Some parts of it I shall never answer. Your allusions to
departed angels I think in bad taste.
I do not like Theo.'s indolence, or the apologies which are made for
it. Have my directions been pursued with regard to her Latin and
geography?
Your plan and embellishment of my mode of life are fanciful, are
flattering, and inviting. We will endeavour to realize some of it.
Pray continue to write, if you can do it with impunity. I bless Sir
J., who, with the assistance of Heaven, has thus far restored you.

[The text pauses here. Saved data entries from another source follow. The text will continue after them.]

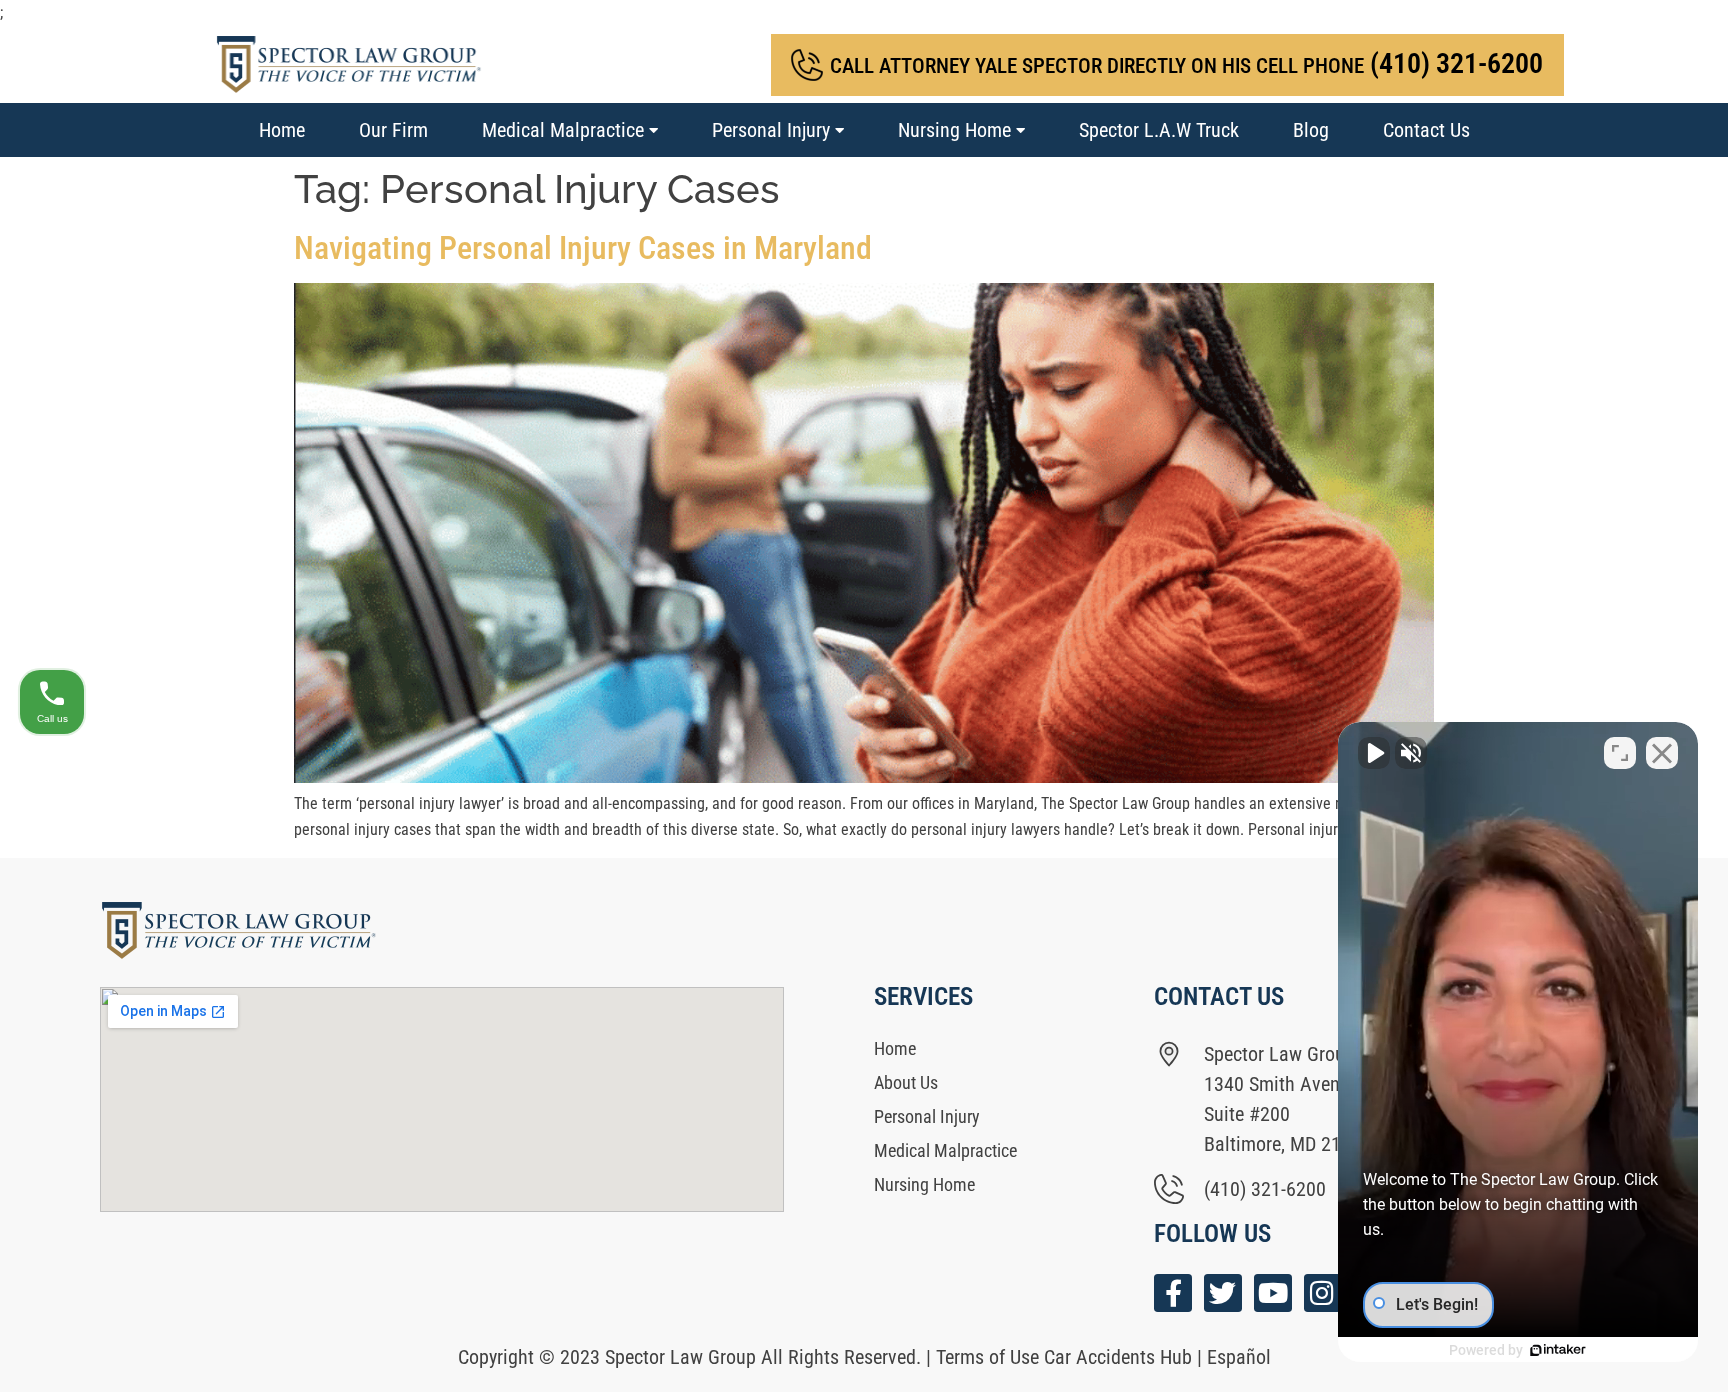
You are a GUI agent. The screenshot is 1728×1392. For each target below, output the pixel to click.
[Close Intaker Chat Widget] (1662, 753)
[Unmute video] (1374, 753)
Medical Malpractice (563, 130)
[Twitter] (1223, 1293)
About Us (906, 1082)
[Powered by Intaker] (1558, 1350)
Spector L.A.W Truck (1159, 130)
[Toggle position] (1620, 753)
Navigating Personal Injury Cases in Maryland (583, 248)
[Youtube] (1273, 1293)
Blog (1311, 130)
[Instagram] (1323, 1293)
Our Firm (393, 130)
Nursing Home (954, 130)
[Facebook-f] (1173, 1293)
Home (282, 130)
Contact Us (1426, 130)
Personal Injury (771, 130)
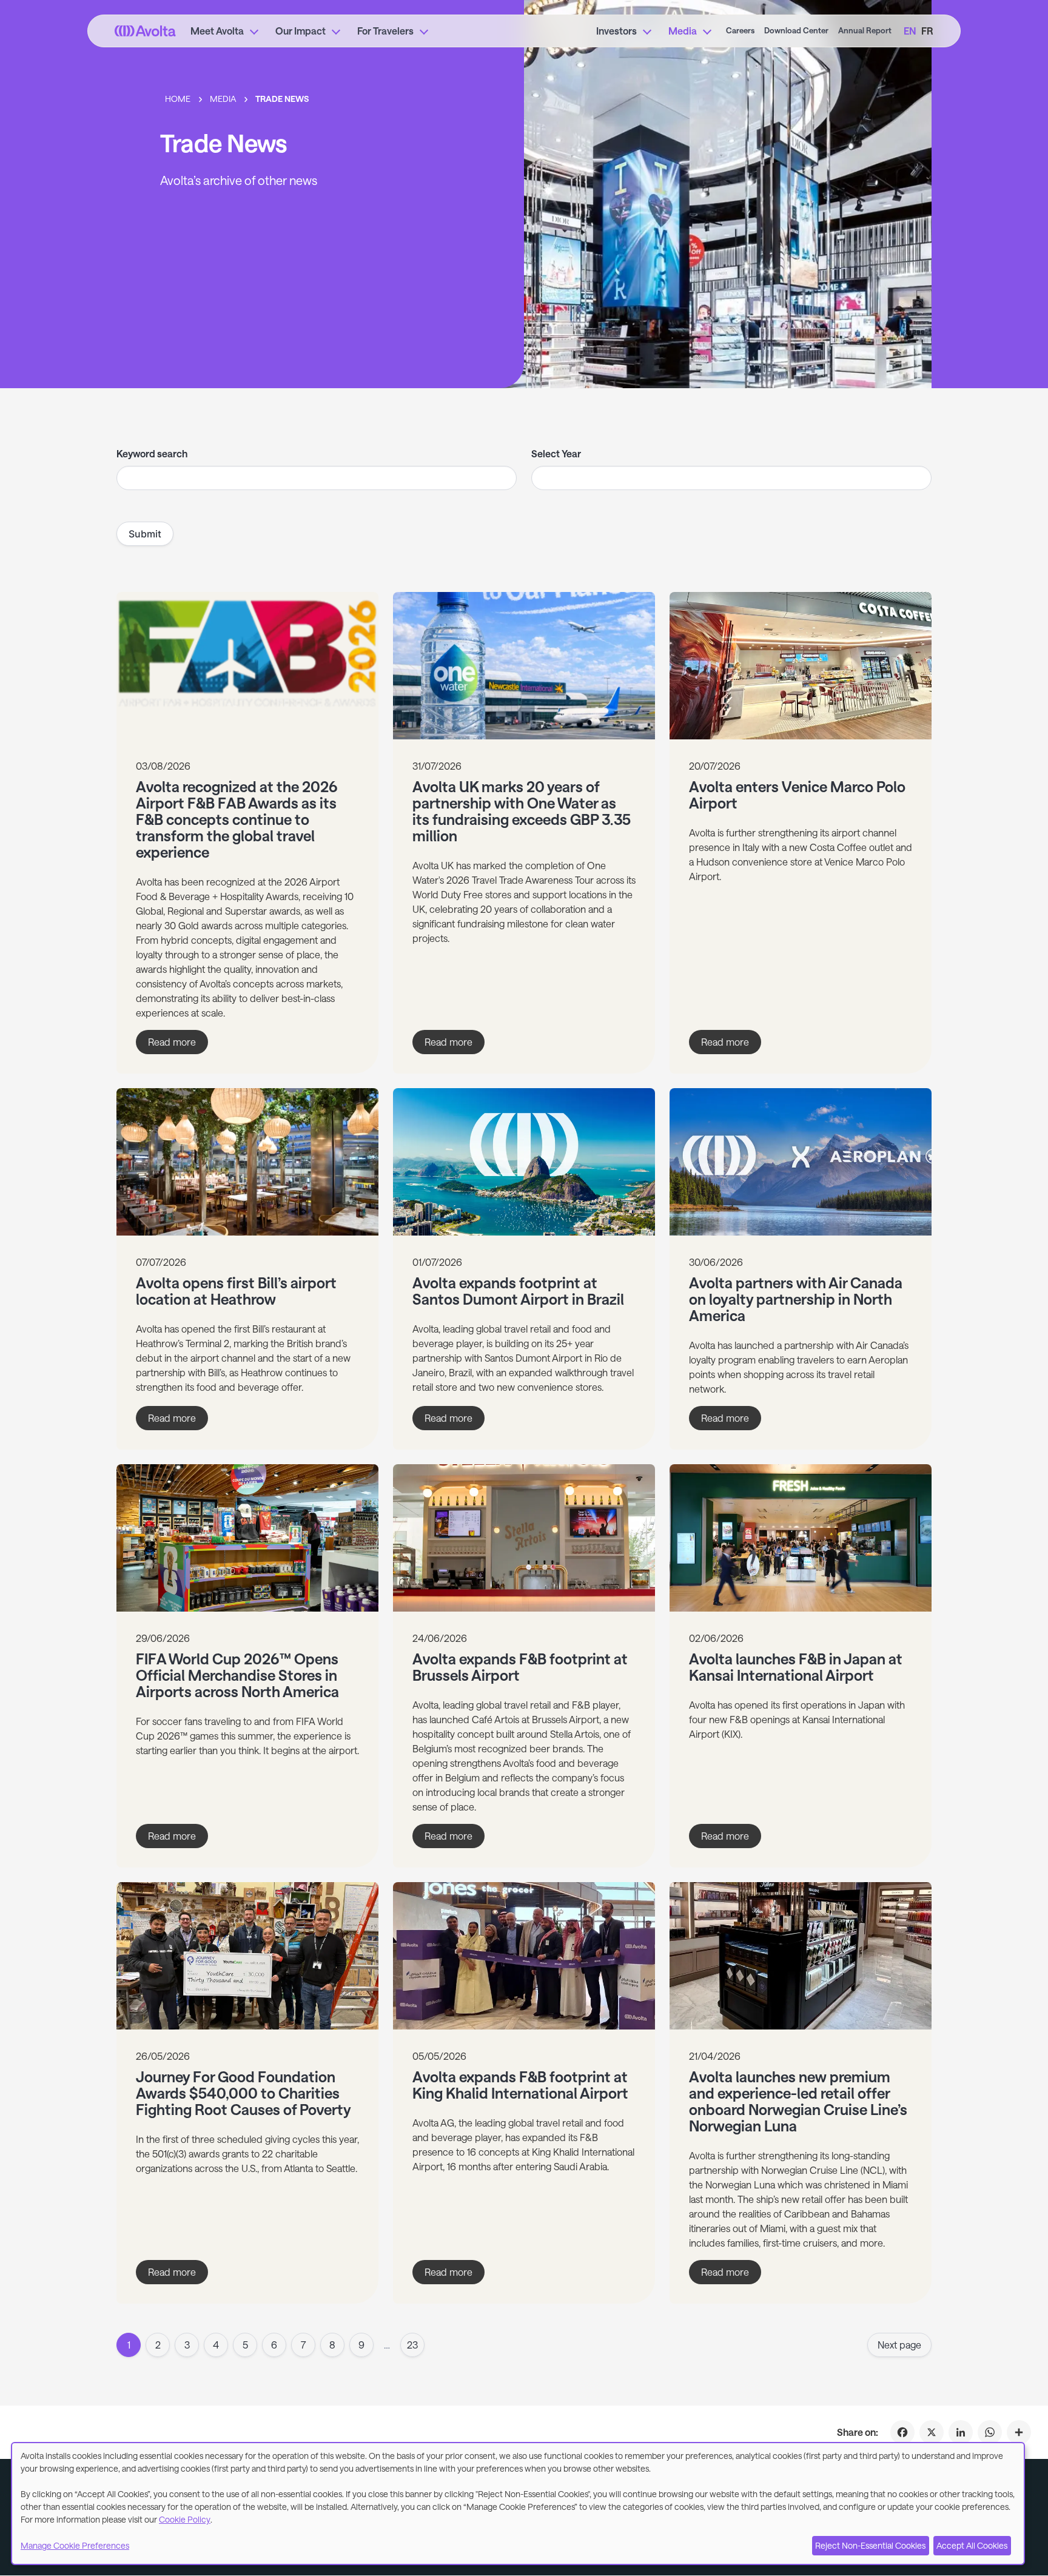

In the course of this scrawl I have been several times called to vote,
which must apologize to you for its incoherence. Adieu.
A. BURR.
TO MRS. BURR.
Philadelphia, 16th February, 1793.
A line of recollection will, I am sure, be more acceptable than
silence. I consider myself as largely in your debt, and shall of
necessity remain so.
You have heard me speak of a Miss Woolstonecraft, who has written
something on the French revolution; she has also written a book
entitled "_Vindication of the rights of Woman_." I had heard it spoken
of with a coldness little calculated to excite attention; but as I
read with avidity and prepossession every thing written by a lady, I
made haste to procure it, and spent the last night, almost the whole
of it, in reading it. Be assured that your sex has in _her_ an able
advocate. It is, in my opinion, a work of genius.